## Record extracts
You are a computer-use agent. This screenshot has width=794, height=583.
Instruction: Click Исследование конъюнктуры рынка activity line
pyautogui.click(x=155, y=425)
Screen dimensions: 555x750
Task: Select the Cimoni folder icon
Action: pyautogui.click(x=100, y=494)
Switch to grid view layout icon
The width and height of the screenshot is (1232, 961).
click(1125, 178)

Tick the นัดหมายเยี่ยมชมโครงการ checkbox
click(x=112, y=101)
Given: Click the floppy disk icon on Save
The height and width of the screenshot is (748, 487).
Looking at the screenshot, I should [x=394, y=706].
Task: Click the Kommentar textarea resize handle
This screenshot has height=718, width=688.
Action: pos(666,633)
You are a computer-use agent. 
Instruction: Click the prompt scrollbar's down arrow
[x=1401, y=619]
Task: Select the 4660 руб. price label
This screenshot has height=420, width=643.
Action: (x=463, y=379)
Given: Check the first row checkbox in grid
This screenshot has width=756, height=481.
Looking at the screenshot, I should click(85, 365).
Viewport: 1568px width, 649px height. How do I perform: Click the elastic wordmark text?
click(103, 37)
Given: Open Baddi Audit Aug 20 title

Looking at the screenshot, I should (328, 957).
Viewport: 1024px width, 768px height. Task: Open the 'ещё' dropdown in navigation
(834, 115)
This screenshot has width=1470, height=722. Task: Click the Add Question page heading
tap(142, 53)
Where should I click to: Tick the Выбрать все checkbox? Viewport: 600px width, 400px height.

## Your assignment
Nothing may be omitted; retype every record exactly.

## Answer section
You are a computer-use agent. This screenshot has width=794, height=583.
Instruction: Click Исследование конъюнктуры рынка activity line
pyautogui.click(x=155, y=425)
Screen dimensions: 555x750
Task: Select the Cimoni folder icon
Action: pyautogui.click(x=100, y=494)
Switch to grid view layout icon
The width and height of the screenshot is (1232, 961).
click(1125, 178)

Tick the นัดหมายเยี่ยมชมโครงการ checkbox
click(x=112, y=101)
Given: Click the floppy disk icon on Save
The height and width of the screenshot is (748, 487).
Looking at the screenshot, I should [x=394, y=706].
Task: Click the Kommentar textarea resize handle
This screenshot has height=718, width=688.
Action: pos(666,633)
You are a computer-use agent. 
Instruction: Click the prompt scrollbar's down arrow
[x=1401, y=619]
Task: Select the 4660 руб. price label
This screenshot has height=420, width=643.
Action: (x=463, y=379)
Given: Check the first row checkbox in grid
This screenshot has width=756, height=481.
Looking at the screenshot, I should click(85, 365).
Viewport: 1568px width, 649px height. How do I perform: Click the elastic wordmark text?
click(103, 37)
Given: Open Baddi Audit Aug 20 title

Looking at the screenshot, I should (328, 957).
Viewport: 1024px width, 768px height. Task: Open the 'ещё' dropdown in navigation
(834, 115)
This screenshot has width=1470, height=722. Task: Click the Add Question page heading
tap(142, 53)
Where should I click to: Tick the Выбрать все checkbox? Viewport: 600px width, 400px height.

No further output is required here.